_BAGIAN TEKS_.

1. Pengertian
Otonomi Daerah
Istilah otonomi
berasal dari bahasa Yunani autos yang berarti sendiri dan namos yang berarti
Undang-undang atau aturan. Dengan demikian otonomi dapat diartikan sebagai
kewenangan untuk mengatur dan mengurus rumah tangga sendiri (Bayu Suryaninrat;
1985).
Beberapa
pendapat ahli yang dikutip Abdulrahman (1997) mengemukakan bahwa :
1. F. Sugeng Istianto, mengartikan otonomi daerah sebagai hak dan wewenang untuk
mengatur dan mengurus rumah tangga daerah.
2. Ateng
Syarifuddin, mengemukakan bahwa otonomi mempunyai makna kebebasan atau
kemandirian tetapi bukan kemerdekaan. Kebebasan yang terbatas atau kemandirian
itu terwujud pemberian kesempatan yang harus dipertanggungjawabkan.
3. Syarif
Saleh, berpendapat bahwa otonomi daerah adalah hak mengatur dan memerintah
daerah sendiri. Hak mana diperoleh dari pemerintah pusat.

_SOAL LATIHAN_.
(A) Dalam teks tentang otonomi daerah, istilah otonomi disebut berasal dari bahasa apa?
(B) Ulangi tanpa perubahan sepenggal teks tentang otonomi daerah, dimulai pada kata-kata "1. Pengertian" dan diakhiri setelah kata-kata "rumah tangga daerah.".
Item yang disertakan merupakan materi tersendiri yang terpisah dari teks tentang otonomi daerah.

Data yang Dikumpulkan

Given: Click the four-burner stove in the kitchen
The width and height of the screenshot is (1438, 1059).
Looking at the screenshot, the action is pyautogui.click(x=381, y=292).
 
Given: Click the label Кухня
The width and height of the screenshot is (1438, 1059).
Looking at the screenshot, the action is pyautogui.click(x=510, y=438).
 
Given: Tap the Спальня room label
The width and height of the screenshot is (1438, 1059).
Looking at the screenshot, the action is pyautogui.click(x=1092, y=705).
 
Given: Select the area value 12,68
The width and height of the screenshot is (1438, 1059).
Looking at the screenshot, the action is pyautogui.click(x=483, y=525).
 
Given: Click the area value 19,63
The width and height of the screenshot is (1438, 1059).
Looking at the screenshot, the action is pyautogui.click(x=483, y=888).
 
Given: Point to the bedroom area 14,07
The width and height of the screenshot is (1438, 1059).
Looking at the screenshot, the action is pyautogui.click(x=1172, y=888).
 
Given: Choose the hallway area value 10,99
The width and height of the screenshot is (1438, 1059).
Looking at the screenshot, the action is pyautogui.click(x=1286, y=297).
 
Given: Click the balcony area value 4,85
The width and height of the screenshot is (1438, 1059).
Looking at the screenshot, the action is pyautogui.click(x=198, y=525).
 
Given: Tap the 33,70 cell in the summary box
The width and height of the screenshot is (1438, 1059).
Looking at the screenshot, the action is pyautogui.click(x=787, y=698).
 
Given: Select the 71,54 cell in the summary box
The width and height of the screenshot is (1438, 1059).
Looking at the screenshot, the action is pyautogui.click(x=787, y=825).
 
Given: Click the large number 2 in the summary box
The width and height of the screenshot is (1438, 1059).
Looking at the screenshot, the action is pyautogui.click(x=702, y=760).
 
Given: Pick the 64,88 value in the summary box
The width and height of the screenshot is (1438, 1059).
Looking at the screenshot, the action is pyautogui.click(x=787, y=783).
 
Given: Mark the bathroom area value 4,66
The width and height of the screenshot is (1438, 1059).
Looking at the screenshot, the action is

_KUNCI JAWABAN_.
(A) Dari bahasa Yunani.

(B)
1. Pengertian
Otonomi Daerah
Istilah otonomi
berasal dari bahasa Yunani autos yang berarti sendiri dan namos yang berarti
Undang-undang atau aturan. Dengan demikian otonomi dapat diartikan sebagai
kewenangan untuk mengatur dan mengurus rumah tangga sendiri (Bayu Suryaninrat;
1985).
Beberapa
pendapat ahli yang dikutip Abdulrahman (1997) mengemukakan bahwa :
1. F. Sugeng Istianto, mengartikan otonomi daerah sebagai hak dan wewenang untuk
mengatur dan mengurus rumah tangga daerah.